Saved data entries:
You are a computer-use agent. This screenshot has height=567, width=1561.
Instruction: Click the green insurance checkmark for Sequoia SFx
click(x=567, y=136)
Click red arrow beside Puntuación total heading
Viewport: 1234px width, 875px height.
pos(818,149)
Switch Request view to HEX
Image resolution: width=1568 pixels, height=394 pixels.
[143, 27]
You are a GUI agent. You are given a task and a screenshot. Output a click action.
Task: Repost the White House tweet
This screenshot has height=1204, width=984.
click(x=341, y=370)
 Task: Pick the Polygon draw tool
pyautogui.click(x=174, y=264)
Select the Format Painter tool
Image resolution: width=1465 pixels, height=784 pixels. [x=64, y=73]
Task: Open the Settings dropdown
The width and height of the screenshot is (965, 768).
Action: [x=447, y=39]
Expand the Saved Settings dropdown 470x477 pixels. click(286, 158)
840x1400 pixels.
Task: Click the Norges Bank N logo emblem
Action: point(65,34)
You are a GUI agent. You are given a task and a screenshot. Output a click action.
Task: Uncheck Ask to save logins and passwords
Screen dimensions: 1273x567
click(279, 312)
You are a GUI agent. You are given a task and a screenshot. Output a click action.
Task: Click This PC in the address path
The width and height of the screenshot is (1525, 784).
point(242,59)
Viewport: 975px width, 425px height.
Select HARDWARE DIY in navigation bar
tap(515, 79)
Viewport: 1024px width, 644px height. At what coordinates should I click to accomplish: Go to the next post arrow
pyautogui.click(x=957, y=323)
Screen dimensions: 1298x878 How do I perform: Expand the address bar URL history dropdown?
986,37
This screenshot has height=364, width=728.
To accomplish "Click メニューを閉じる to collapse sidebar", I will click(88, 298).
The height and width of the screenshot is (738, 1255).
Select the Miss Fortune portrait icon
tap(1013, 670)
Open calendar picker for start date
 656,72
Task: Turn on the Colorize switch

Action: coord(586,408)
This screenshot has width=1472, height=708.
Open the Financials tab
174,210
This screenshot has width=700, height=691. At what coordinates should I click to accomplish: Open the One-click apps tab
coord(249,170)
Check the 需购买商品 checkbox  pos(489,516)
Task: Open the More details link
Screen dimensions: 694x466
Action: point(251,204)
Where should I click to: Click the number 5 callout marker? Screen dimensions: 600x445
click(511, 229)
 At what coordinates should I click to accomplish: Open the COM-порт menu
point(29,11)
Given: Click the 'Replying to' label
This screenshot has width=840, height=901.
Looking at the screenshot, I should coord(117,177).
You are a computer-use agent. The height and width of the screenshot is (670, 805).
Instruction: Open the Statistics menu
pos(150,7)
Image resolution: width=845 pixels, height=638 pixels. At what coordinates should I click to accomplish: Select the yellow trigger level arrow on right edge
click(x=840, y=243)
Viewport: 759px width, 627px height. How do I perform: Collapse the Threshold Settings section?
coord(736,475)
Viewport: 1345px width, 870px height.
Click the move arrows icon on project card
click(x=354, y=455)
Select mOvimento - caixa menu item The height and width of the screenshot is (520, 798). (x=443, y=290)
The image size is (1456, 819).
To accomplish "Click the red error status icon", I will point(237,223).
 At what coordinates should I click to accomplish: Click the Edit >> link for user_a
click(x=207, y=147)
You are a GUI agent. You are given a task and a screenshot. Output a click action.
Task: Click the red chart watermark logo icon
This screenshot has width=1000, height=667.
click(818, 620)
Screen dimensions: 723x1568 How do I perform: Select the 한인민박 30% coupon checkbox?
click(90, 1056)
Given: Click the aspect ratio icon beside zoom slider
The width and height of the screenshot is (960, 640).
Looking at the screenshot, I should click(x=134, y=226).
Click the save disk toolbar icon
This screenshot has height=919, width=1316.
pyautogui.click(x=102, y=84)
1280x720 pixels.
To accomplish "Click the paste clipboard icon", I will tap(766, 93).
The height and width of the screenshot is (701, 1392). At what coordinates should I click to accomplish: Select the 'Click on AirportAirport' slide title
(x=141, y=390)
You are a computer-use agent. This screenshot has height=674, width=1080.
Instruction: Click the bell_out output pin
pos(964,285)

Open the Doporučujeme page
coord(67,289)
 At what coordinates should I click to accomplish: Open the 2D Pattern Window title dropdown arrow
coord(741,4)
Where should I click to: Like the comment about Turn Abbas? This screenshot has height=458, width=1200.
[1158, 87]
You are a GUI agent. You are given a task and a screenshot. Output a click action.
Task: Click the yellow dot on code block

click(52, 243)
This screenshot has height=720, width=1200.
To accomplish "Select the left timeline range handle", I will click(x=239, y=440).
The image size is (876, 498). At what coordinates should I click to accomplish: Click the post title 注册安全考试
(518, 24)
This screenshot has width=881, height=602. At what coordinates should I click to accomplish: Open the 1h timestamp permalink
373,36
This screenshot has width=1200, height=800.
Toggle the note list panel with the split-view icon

Directions: Retype the records above, but only those lines that fall between the line containing "Click the move arrows icon on project card" and the line containing "1280x720 pixels.", with both of those lines included, exactly as written.

Answer area:
Click the move arrows icon on project card
click(x=354, y=455)
Select mOvimento - caixa menu item The height and width of the screenshot is (520, 798). (x=443, y=290)
The image size is (1456, 819).
To accomplish "Click the red error status icon", I will point(237,223).
 At what coordinates should I click to accomplish: Click the Edit >> link for user_a
click(x=207, y=147)
You are a GUI agent. You are given a task and a screenshot. Output a click action.
Task: Click the red chart watermark logo icon
This screenshot has width=1000, height=667.
click(818, 620)
Screen dimensions: 723x1568 How do I perform: Select the 한인민박 30% coupon checkbox?
click(90, 1056)
Given: Click the aspect ratio icon beside zoom slider
The width and height of the screenshot is (960, 640).
Looking at the screenshot, I should click(x=134, y=226).
Click the save disk toolbar icon
This screenshot has height=919, width=1316.
pyautogui.click(x=102, y=84)
1280x720 pixels.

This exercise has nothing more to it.